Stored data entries
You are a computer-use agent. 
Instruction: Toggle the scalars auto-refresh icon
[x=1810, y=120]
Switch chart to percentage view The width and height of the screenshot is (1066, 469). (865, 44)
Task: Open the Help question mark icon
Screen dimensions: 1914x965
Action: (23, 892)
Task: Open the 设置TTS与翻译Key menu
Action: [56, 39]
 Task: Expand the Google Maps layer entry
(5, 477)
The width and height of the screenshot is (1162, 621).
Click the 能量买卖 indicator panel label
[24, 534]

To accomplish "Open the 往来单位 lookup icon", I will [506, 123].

#### [Exercise]
Across the records above, in how many lines does the string "height" appear? Reply with the figure alone.

#### [Output for this task]
2